PROBLEMS TO WORK ON
A – In the forum thread about fighters' legs, explain why recon6991 says wrestlers build strong legs even though he barely squats during the season.
B – In the forum thread about fighters' legs, what weight has Aaronyman reached on his 20-rep squats?
C – Carry on the forum thread about fighters' legs from the point where it stops.

___ TEXT SHOWN

I remember when Ed Herman was making fun of his skinny ankles on TUF. It was hilrious


----------



## recon6991 (Nov 21, 2007)

How many people talking shit about legs (especially wrestlers legs) have been through a legit wrestling practice? I would assume the same is true for BJJ, but during the season I barely squat, and when I do it is never heavy, the cardio, plus shooting (correctly) on someone really works your legs. Stuff like firemans carries and what not are all pretty tough on them as well, hipping people is tough on the hams as well. As far I know, every successful wrestler has amazing lower body strength, even if they don't have hyooge legs, they are strong as ox. Anyone who disagrees I would tell them to go to a practice and see which part is the most sore, besides the neck.


----------



## Aaronyman (Mar 1, 2007)

big legs that are good for lifting heavy things isn't that important...it all depends on your body tho....i mean, somehow tyson griffin keeps those legs of his with NO weights....

I'm the same way personally. I've done heavy squats (heavy for me lol)...went from squating a measly 150lbs when i started weight training, now I can squat well over 250lbs...and my legs haven't grown much at all...I've got a longer, leaner build that isn't ideal for getting massive, but even so, my arms and back have got way bigger than they were 3 years ago....Now I do 20 rep squats and I've got up to 185lbs...still little leg development...

I've got small quads, small calfs....i dunno what to do but keep progressing in weights but so far it hasn't changed much....


----------



## Couchwarrior (Jul 13, 2007)

Uchaaa said:


> Show me a pic plz.


----------



## Aaronyman (Mar 1, 2007)

lol +rep


----------



## CornbreadBB (Jul 31, 2008)

Bahah!  It's hard to believe he can actually keep himself up straight. Either way, his chicken legs kinda turn me on.


----------



## Philivey2k8 (Apr 22, 2007)

hold the phone, cornbread's a girl?


----------



## CornbreadBB (Jul 31, 2008)

______
___ DATA

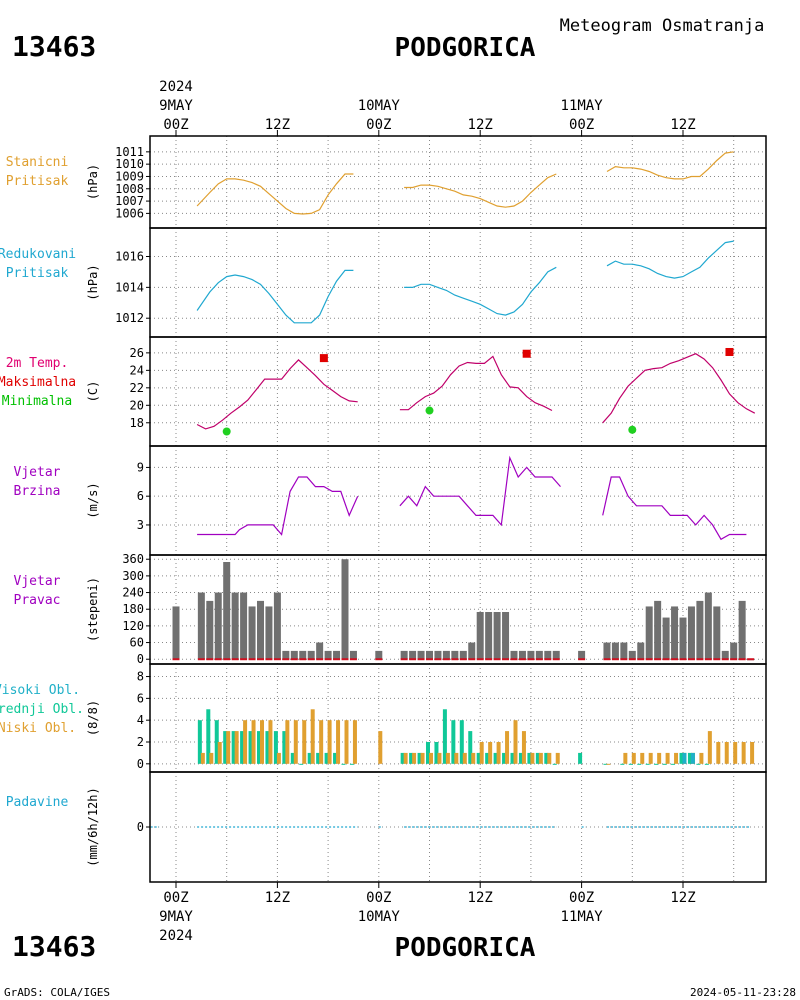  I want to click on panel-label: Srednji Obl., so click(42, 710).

______
___ DATA

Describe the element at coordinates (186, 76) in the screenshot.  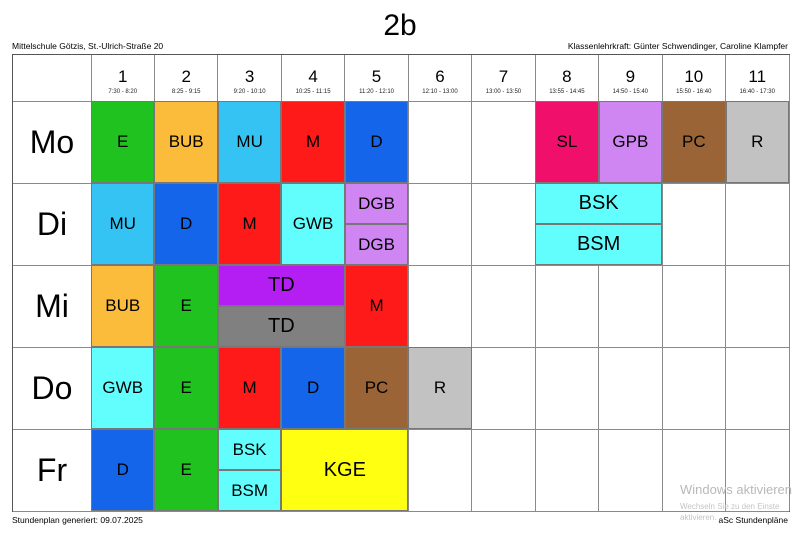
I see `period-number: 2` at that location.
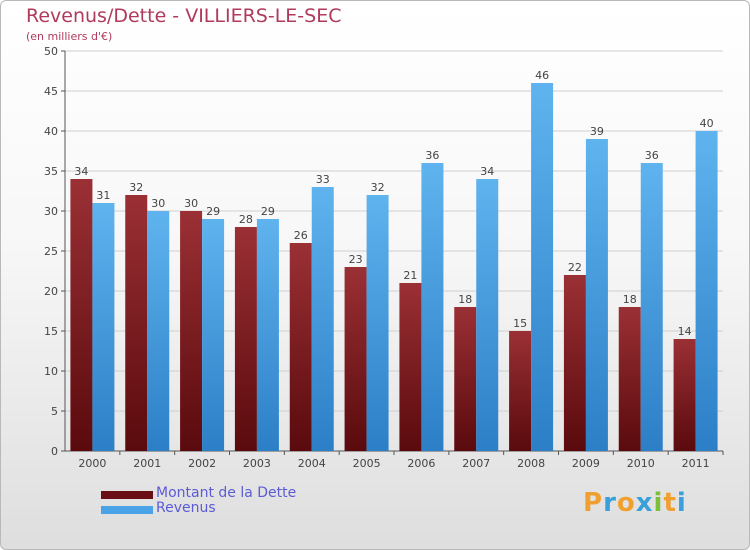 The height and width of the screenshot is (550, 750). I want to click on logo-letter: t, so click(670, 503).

______

TASK-BY-TASK OUTPUTS
A – He says the cardio and shooting on someone the right way really work the legs. Fireman's carries are also hard on them, and hipping people is tough on the hamstrings.

B – 185 lbs.

C –
Yeah, a really, really sexy girl....

I'm just very damaged.


----------



## LV 2 H8 U (Nov 7, 2006)

Alot of wrestlers have that build. But that doesn't mean their legs aren't strong. It does look funny though.


----------



## Damone (Oct 1, 2006)

CornbreadBB said:


> Yeah, a really, really sexy girl....
> 
> I'm just very damaged.


Yoshihiro Takayama is a damaged broad. You, my friend, are no damaged broad.


----------



## CornbreadBB (Jul 31, 2008)

You got me there. He is quite beautiful I must say...he has fantastic hair.


----------



## TERMINATOR (Jul 6, 2008)

Couchwarrior said:


>


Oh my look at those little things. Is that really corey hill?


----------



## pauly_j (Nov 28, 2006)

It's only his calfs that are tiny. To pick someone up and slam them you need good upper legs. Lower legs are pretty negligable.


----------



## The Dark Knight (Jun 29, 2008)

Bazza89 said:


> And the point of this thread is??
> 
> I think it's pretty idiotic calling Tito lazy just cos he's got skinny legs TBH. He was a long time champ known for his cardio, that's not lazy IMO. I think you're just still upset cos Rashad needed to be saved by a point deduction against him.


I admit it was a match that Rashad has come the closest to losing, but Rashad immediately watched the match and made some much needed adjustments. It won't be a draw if they were to ever fight again, trust me. My boy Rashad owns Tito.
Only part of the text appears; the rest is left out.